Render every line of the data below as a JSON list of strings, with one string per line and blank lines left out.

──────── Records for processing ────────

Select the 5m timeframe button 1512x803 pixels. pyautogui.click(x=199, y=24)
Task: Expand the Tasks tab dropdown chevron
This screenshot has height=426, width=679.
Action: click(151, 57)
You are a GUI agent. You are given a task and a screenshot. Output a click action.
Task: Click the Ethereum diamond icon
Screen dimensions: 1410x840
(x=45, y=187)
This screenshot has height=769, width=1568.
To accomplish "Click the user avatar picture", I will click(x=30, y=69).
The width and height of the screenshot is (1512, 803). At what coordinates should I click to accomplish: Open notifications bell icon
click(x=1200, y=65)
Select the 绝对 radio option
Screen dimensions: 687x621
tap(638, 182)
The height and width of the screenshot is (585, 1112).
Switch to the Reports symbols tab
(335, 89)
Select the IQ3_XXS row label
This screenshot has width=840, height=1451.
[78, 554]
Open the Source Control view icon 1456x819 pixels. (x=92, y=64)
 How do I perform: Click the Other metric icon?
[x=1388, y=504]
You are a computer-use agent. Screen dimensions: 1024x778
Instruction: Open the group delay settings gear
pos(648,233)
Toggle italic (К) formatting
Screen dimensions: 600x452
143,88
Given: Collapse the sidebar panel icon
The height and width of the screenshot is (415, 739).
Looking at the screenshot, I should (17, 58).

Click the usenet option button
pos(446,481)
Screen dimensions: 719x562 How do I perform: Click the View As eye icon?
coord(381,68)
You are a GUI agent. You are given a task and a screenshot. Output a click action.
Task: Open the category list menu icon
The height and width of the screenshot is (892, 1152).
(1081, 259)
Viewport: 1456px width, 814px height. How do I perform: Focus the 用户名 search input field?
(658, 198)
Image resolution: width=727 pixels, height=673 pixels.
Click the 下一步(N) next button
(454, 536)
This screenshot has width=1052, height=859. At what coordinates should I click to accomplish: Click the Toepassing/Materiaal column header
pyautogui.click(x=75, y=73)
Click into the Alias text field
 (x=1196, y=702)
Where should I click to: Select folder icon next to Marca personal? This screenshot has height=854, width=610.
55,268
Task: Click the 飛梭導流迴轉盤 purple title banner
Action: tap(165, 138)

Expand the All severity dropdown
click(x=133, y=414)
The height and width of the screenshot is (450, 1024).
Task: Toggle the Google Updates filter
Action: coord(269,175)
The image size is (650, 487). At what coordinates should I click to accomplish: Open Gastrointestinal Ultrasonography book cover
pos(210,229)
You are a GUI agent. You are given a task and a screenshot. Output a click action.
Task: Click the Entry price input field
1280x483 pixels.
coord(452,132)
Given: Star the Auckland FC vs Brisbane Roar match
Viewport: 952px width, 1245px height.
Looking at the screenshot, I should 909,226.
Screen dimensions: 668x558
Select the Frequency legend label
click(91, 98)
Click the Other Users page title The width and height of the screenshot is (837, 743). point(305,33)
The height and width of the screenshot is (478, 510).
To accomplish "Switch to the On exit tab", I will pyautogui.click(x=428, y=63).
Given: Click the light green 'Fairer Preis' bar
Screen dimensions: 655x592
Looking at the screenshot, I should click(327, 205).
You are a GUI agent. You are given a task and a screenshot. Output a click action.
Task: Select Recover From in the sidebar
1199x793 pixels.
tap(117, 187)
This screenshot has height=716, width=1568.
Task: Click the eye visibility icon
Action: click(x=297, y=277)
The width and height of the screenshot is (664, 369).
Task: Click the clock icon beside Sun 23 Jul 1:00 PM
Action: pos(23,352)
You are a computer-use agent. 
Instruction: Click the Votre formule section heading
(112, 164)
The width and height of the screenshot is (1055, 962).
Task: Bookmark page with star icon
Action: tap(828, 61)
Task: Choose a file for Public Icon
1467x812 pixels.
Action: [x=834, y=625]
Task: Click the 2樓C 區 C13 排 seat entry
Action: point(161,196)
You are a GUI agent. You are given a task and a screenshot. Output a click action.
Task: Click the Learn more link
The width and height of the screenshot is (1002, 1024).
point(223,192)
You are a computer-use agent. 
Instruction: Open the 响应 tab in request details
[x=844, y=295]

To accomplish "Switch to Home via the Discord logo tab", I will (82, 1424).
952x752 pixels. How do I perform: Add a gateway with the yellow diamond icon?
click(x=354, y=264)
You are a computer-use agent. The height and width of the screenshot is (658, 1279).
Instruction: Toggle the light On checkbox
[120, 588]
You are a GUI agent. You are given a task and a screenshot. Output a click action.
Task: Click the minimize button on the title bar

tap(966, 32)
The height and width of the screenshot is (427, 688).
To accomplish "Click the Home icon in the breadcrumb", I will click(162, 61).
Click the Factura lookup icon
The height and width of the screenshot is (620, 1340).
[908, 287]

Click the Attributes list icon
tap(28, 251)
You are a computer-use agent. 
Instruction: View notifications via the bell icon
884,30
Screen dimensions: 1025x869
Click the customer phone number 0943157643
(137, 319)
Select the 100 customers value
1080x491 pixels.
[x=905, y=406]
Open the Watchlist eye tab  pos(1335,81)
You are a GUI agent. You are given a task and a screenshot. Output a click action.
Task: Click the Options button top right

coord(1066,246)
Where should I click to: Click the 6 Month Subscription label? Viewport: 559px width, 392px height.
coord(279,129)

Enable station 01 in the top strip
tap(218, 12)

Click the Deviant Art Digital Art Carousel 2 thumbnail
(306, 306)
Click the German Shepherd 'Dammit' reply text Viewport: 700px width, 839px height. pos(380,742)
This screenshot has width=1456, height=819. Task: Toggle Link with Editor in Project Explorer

────────

In response
[
  "Select the 5m timeframe button 1512x803 pixels. pyautogui.click(x=199, y=24)",
  "Task: Expand the Tasks tab dropdown chevron",
  "This screenshot has height=426, width=679.",
  "Action: click(151, 57)",
  "You are a GUI agent. You are given a task and a screenshot. Output a click action.",
  "Task: Click the Ethereum diamond icon",
  "Screen dimensions: 1410x840",
  "(x=45, y=187)",
  "This screenshot has height=769, width=1568.",
  "To accomplish \"Click the user avatar picture\", I will click(x=30, y=69).",
  "The width and height of the screenshot is (1512, 803). At what coordinates should I click to accomplish: Open notifications bell icon",
  "click(x=1200, y=65)",
  "Select the 绝对 radio option",
  "Screen dimensions: 687x621",
  "tap(638, 182)",
  "The height and width of the screenshot is (585, 1112).",
  "Switch to the Reports symbols tab",
  "(335, 89)",
  "Select the IQ3_XXS row label",
  "This screenshot has width=840, height=1451.",
  "[78, 554]",
  "Open the Source Control view icon 1456x819 pixels. (x=92, y=64)",
  " How do I perform: Click the Other metric icon?",
  "[x=1388, y=504]",
  "You are a computer-use agent. Screen dimensions: 1024x778",
  "Instruction: Open the group delay settings gear",
  "pos(648,233)",
  "Toggle italic (К) formatting",
  "Screen dimensions: 600x452",
  "143,88",
  "Given: Collapse the sidebar panel icon",
  "The height and width of the screenshot is (415, 739).",
  "Looking at the screenshot, I should (17, 58).",
  "Click the usenet option button",
  "pos(446,481)",
  "Screen dimensions: 719x562 How do I perform: Click the View As eye icon?",
  "coord(381,68)",
  "You are a GUI agent. You are given a task and a screenshot. Output a click action.",
  "Task: Open the category list menu icon",
  "The height and width of the screenshot is (892, 1152).",
  "(1081, 259)",
  "Viewport: 1456px width, 814px height. How do I perform: Focus the 用户名 search input field?",
  "(658, 198)",
  "Image resolution: width=727 pixels, height=673 pixels.",
  "Click the 下一步(N) next button",
  "(454, 536)",
  "This screenshot has width=1052, height=859. At what coordinates should I click to accomplish: Click the Toepassing/Materiaal column header",
  "pyautogui.click(x=75, y=73)",
  "Click into the Alias text field",
  " (x=1196, y=702)",
  "Where should I click to: Select folder icon next to Marca personal? This screenshot has height=854, width=610.",
  "55,268",
  "Task: Click the 飛梭導流迴轉盤 purple title banner",
  "Action: tap(165, 138)",
  "Expand the All severity dropdown",
  "click(x=133, y=414)",
  "The height and width of the screenshot is (450, 1024).",
  "Task: Toggle the Google Updates filter",
  "Action: coord(269,175)",
  "The image size is (650, 487). At what coordinates should I click to accomplish: Open Gastrointestinal Ultrasonography book cover",
  "pos(210,229)",
  "You are a GUI agent. You are given a task and a screenshot. Output a click action.",
  "Task: Click the Entry price input field",
  "1280x483 pixels.",
  "coord(452,132)",
  "Given: Star the Auckland FC vs Brisbane Roar match",
  "Viewport: 952px width, 1245px height.",
  "Looking at the screenshot, I should 909,226.",
  "Screen dimensions: 668x558",
  "Select the Frequency legend label",
  "click(91, 98)",
  "Click the Other Users page title The width and height of the screenshot is (837, 743). point(305,33)",
  "The height and width of the screenshot is (478, 510).",
  "To accomplish \"Switch to the On exit tab\", I will pyautogui.click(x=428, y=63).",
  "Given: Click the light green 'Fairer Preis' bar",
  "Screen dimensions: 655x592",
  "Looking at the screenshot, I should click(327, 205).",
  "You are a GUI agent. You are given a task and a screenshot. Output a click action.",
  "Task: Select Recover From in the sidebar",
  "1199x793 pixels.",
  "tap(117, 187)",
  "This screenshot has height=716, width=1568.",
  "Task: Click the eye visibility icon",
  "Action: click(x=297, y=277)",
  "The width and height of the screenshot is (664, 369).",
  "Task: Click the clock icon beside Sun 23 Jul 1:00 PM",
  "Action: pos(23,352)",
  "You are a computer-use agent. ",
  "Instruction: Click the Votre formule section heading",
  "(112, 164)",
  "The width and height of the screenshot is (1055, 962).",
  "Task: Bookmark page with star icon",
  "Action: tap(828, 61)",
  "Task: Choose a file for Public Icon",
  "1467x812 pixels.",
  "Action: [x=834, y=625]",
  "Task: Click the 2樓C 區 C13 排 seat entry",
  "Action: point(161,196)",
  "You are a GUI agent. You are given a task and a screenshot. Output a click action.",
  "Task: Click the Learn more link",
  "The width and height of the screenshot is (1002, 1024).",
  "point(223,192)",
  "You are a computer-use agent. ",
  "Instruction: Open the 响应 tab in request details",
  "[x=844, y=295]",
  "To accomplish \"Switch to Home via the Discord logo tab\", I will (82, 1424).",
  "952x752 pixels. How do I perform: Add a gateway with the yellow diamond icon?",
  "click(x=354, y=264)",
  "You are a computer-use agent. The height and width of the screenshot is (658, 1279).",
  "Instruction: Toggle the light On checkbox",
  "[120, 588]",
  "You are a GUI agent. You are given a task and a screenshot. Output a click action.",
  "Task: Click the minimize button on the title bar",
  "tap(966, 32)",
  "The height and width of the screenshot is (427, 688).",
  "To accomplish \"Click the Home icon in the breadcrumb\", I will click(162, 61).",
  "Click the Factura lookup icon",
  "The height and width of the screenshot is (620, 1340).",
  "[908, 287]",
  "Click the Attributes list icon",
  "tap(28, 251)",
  "You are a computer-use agent. ",
  "Instruction: View notifications via the bell icon",
  "884,30",
  "Screen dimensions: 1025x869",
  "Click the customer phone number 0943157643",
  "(137, 319)",
  "Select the 100 customers value",
  "1080x491 pixels.",
  "[x=905, y=406]",
  "Open the Watchlist eye tab  pos(1335,81)",
  "You are a GUI agent. You are given a task and a screenshot. Output a click action.",
  "Task: Click the Options button top right",
  "coord(1066,246)",
  "Where should I click to: Click the 6 Month Subscription label? Viewport: 559px width, 392px height.",
  "coord(279,129)",
  "Enable station 01 in the top strip",
  "tap(218, 12)",
  "Click the Deviant Art Digital Art Carousel 2 thumbnail",
  "(306, 306)",
  "Click the German Shepherd 'Dammit' reply text Viewport: 700px width, 839px height. pos(380,742)",
  "This screenshot has width=1456, height=819. Task: Toggle Link with Editor in Project Explorer"
]